• _Exercise details_
Please write out all the data exactly as shown.

++++

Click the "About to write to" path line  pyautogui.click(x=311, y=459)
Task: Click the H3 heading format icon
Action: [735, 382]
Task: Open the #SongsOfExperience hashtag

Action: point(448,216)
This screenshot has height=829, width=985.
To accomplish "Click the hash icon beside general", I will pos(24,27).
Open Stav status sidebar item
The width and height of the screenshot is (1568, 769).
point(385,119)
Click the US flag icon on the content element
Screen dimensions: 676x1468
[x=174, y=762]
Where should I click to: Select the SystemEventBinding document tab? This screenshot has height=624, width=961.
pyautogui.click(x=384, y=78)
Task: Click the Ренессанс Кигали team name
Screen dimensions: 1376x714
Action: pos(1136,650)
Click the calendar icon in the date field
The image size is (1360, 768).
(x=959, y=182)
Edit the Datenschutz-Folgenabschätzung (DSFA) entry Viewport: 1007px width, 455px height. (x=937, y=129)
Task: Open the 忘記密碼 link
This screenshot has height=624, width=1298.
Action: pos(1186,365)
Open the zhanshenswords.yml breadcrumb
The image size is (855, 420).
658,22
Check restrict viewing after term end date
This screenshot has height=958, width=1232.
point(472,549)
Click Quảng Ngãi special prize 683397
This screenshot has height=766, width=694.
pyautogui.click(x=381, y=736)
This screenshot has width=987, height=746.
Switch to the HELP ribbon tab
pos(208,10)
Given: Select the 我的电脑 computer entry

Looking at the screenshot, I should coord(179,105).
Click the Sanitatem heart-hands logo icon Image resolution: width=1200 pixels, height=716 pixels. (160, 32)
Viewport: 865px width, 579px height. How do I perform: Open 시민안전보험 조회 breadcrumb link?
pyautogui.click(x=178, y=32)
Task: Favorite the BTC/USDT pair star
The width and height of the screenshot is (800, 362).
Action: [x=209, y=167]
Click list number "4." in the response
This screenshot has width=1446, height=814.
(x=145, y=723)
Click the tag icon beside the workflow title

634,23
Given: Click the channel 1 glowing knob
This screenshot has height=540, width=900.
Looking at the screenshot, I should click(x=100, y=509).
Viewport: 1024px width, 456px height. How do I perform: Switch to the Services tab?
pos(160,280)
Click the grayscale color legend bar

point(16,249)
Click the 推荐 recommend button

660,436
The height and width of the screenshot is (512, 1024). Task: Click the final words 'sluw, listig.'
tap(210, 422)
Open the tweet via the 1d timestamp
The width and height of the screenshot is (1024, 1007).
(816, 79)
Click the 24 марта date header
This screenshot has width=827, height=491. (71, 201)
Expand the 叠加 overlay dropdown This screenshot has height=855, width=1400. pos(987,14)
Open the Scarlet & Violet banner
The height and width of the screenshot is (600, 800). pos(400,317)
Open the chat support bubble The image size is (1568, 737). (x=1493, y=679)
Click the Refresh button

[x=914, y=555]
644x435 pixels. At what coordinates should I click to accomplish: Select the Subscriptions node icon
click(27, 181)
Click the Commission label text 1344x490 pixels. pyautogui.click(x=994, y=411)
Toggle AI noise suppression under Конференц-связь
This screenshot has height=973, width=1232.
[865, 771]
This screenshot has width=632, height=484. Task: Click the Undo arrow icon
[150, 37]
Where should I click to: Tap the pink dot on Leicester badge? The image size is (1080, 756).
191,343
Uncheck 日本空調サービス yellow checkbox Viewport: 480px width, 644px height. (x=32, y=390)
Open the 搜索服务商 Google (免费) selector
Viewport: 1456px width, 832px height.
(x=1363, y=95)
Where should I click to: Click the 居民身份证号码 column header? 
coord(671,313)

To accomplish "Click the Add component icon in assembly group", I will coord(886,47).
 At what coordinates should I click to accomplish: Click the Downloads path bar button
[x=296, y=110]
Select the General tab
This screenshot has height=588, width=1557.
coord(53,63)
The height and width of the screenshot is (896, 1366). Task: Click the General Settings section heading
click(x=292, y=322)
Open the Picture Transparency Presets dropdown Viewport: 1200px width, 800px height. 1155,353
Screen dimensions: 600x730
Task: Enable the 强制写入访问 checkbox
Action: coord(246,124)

++++

• _Solved exercise_
Click the "About to write to" path line  pyautogui.click(x=311, y=459)
Task: Click the H3 heading format icon
Action: [735, 382]
Task: Open the #SongsOfExperience hashtag

Action: point(448,216)
This screenshot has height=829, width=985.
To accomplish "Click the hash icon beside general", I will pos(24,27).
Open Stav status sidebar item
The width and height of the screenshot is (1568, 769).
point(385,119)
Click the US flag icon on the content element
Screen dimensions: 676x1468
[x=174, y=762]
Where should I click to: Select the SystemEventBinding document tab? This screenshot has height=624, width=961.
pyautogui.click(x=384, y=78)
Task: Click the Ренессанс Кигали team name
Screen dimensions: 1376x714
Action: pos(1136,650)
Click the calendar icon in the date field
The image size is (1360, 768).
(x=959, y=182)
Edit the Datenschutz-Folgenabschätzung (DSFA) entry Viewport: 1007px width, 455px height. (x=937, y=129)
Task: Open the 忘記密碼 link
This screenshot has height=624, width=1298.
Action: pos(1186,365)
Open the zhanshenswords.yml breadcrumb
The image size is (855, 420).
658,22
Check restrict viewing after term end date
This screenshot has height=958, width=1232.
point(472,549)
Click Quảng Ngãi special prize 683397
This screenshot has height=766, width=694.
pyautogui.click(x=381, y=736)
This screenshot has width=987, height=746.
Switch to the HELP ribbon tab
pos(208,10)
Given: Select the 我的电脑 computer entry

Looking at the screenshot, I should coord(179,105).
Click the Sanitatem heart-hands logo icon Image resolution: width=1200 pixels, height=716 pixels. (160, 32)
Viewport: 865px width, 579px height. How do I perform: Open 시민안전보험 조회 breadcrumb link?
pyautogui.click(x=178, y=32)
Task: Favorite the BTC/USDT pair star
The width and height of the screenshot is (800, 362).
Action: [x=209, y=167]
Click list number "4." in the response
This screenshot has width=1446, height=814.
(x=145, y=723)
Click the tag icon beside the workflow title

634,23
Given: Click the channel 1 glowing knob
This screenshot has height=540, width=900.
Looking at the screenshot, I should click(x=100, y=509).
Viewport: 1024px width, 456px height. How do I perform: Switch to the Services tab?
pos(160,280)
Click the grayscale color legend bar

point(16,249)
Click the 推荐 recommend button

660,436
The height and width of the screenshot is (512, 1024). Task: Click the final words 'sluw, listig.'
tap(210, 422)
Open the tweet via the 1d timestamp
The width and height of the screenshot is (1024, 1007).
(816, 79)
Click the 24 марта date header
This screenshot has width=827, height=491. (71, 201)
Expand the 叠加 overlay dropdown This screenshot has height=855, width=1400. pos(987,14)
Open the Scarlet & Violet banner
The height and width of the screenshot is (600, 800). pos(400,317)
Open the chat support bubble The image size is (1568, 737). (x=1493, y=679)
Click the Refresh button

[x=914, y=555]
644x435 pixels. At what coordinates should I click to accomplish: Select the Subscriptions node icon
click(27, 181)
Click the Commission label text 1344x490 pixels. pyautogui.click(x=994, y=411)
Toggle AI noise suppression under Конференц-связь
This screenshot has height=973, width=1232.
[865, 771]
This screenshot has width=632, height=484. Task: Click the Undo arrow icon
[150, 37]
Where should I click to: Tap the pink dot on Leicester badge? The image size is (1080, 756).
191,343
Uncheck 日本空調サービス yellow checkbox Viewport: 480px width, 644px height. (x=32, y=390)
Open the 搜索服务商 Google (免费) selector
Viewport: 1456px width, 832px height.
(x=1363, y=95)
Where should I click to: Click the 居民身份证号码 column header? 
coord(671,313)

To accomplish "Click the Add component icon in assembly group", I will coord(886,47).
 At what coordinates should I click to accomplish: Click the Downloads path bar button
[x=296, y=110]
Select the General tab
This screenshot has height=588, width=1557.
coord(53,63)
The height and width of the screenshot is (896, 1366). Task: Click the General Settings section heading
click(x=292, y=322)
Open the Picture Transparency Presets dropdown Viewport: 1200px width, 800px height. 1155,353
Screen dimensions: 600x730
Task: Enable the 强制写入访问 checkbox
Action: coord(246,124)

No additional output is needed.